YOUR OBJECTIVE
The entries are to be duplicated exactly, though any picture in them must be omitted.

====== MATERIAL PROVIDED

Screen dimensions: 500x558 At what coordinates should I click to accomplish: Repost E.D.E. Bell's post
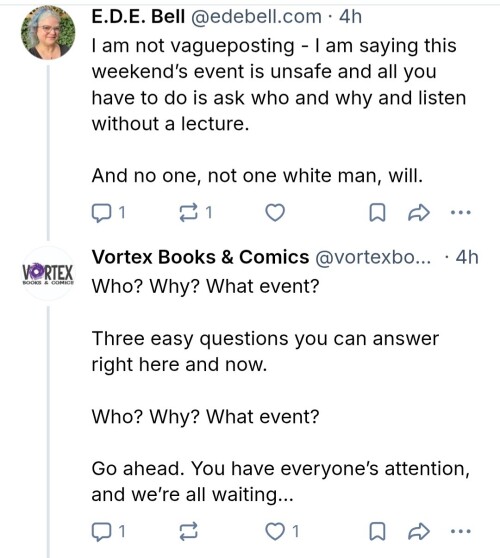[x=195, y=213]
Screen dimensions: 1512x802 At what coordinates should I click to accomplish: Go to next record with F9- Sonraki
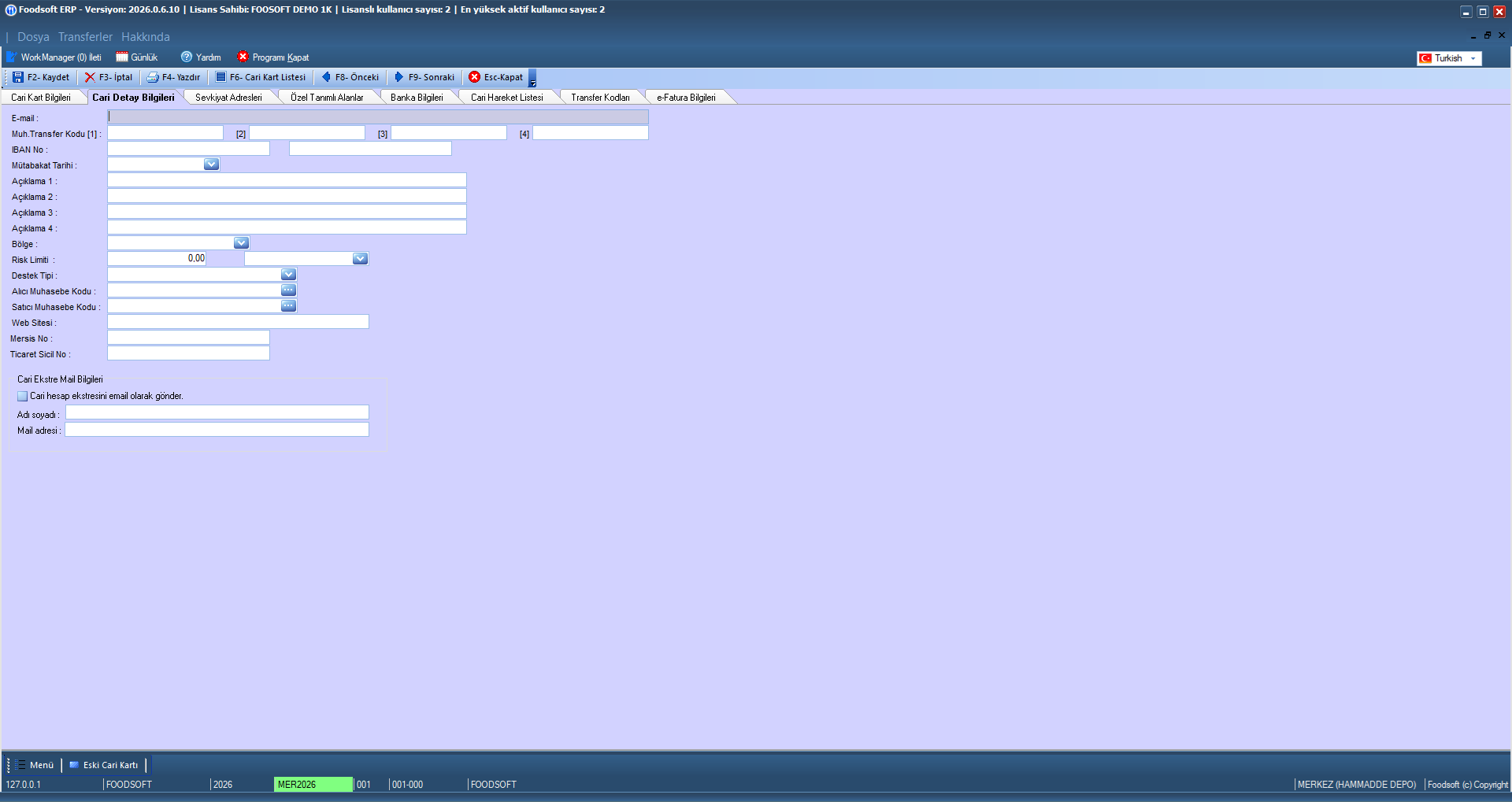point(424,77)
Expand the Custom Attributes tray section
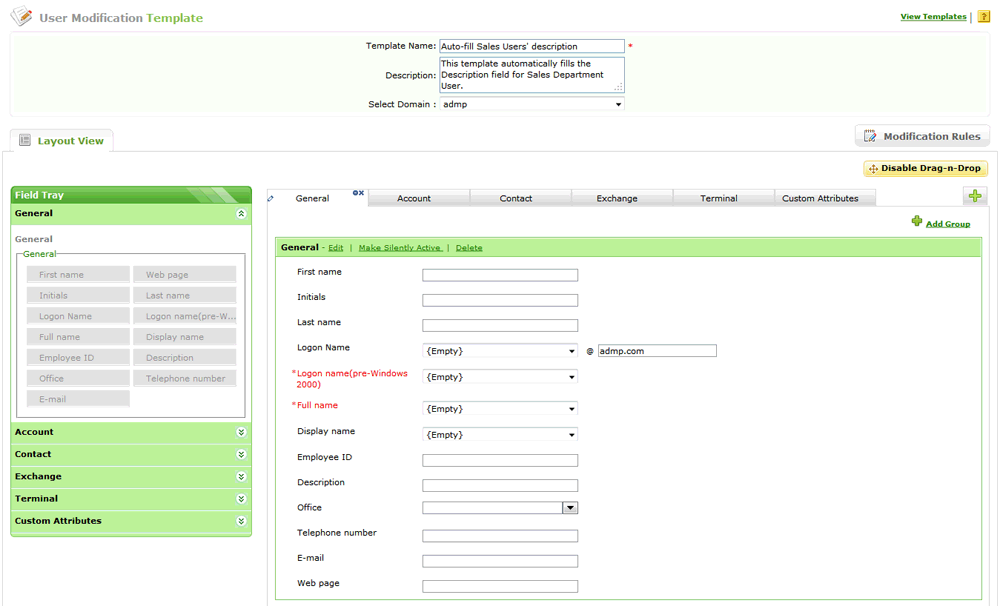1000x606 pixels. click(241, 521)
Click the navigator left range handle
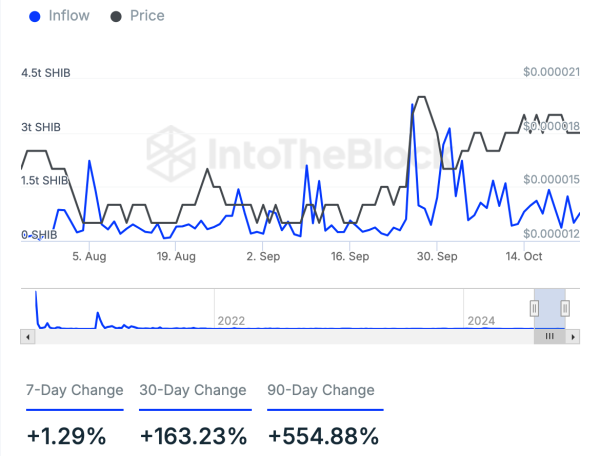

============

EXERCISE SOLUTION
Screen dimensions: 500x558 At what coordinates should I click to accomplish: Repost E.D.E. Bell's post
[x=195, y=213]
Screen dimensions: 1512x802 At what coordinates should I click to accomplish: Go to next record with F9- Sonraki
point(424,77)
Expand the Custom Attributes tray section
1000x606 pixels. click(241, 521)
Click the navigator left range handle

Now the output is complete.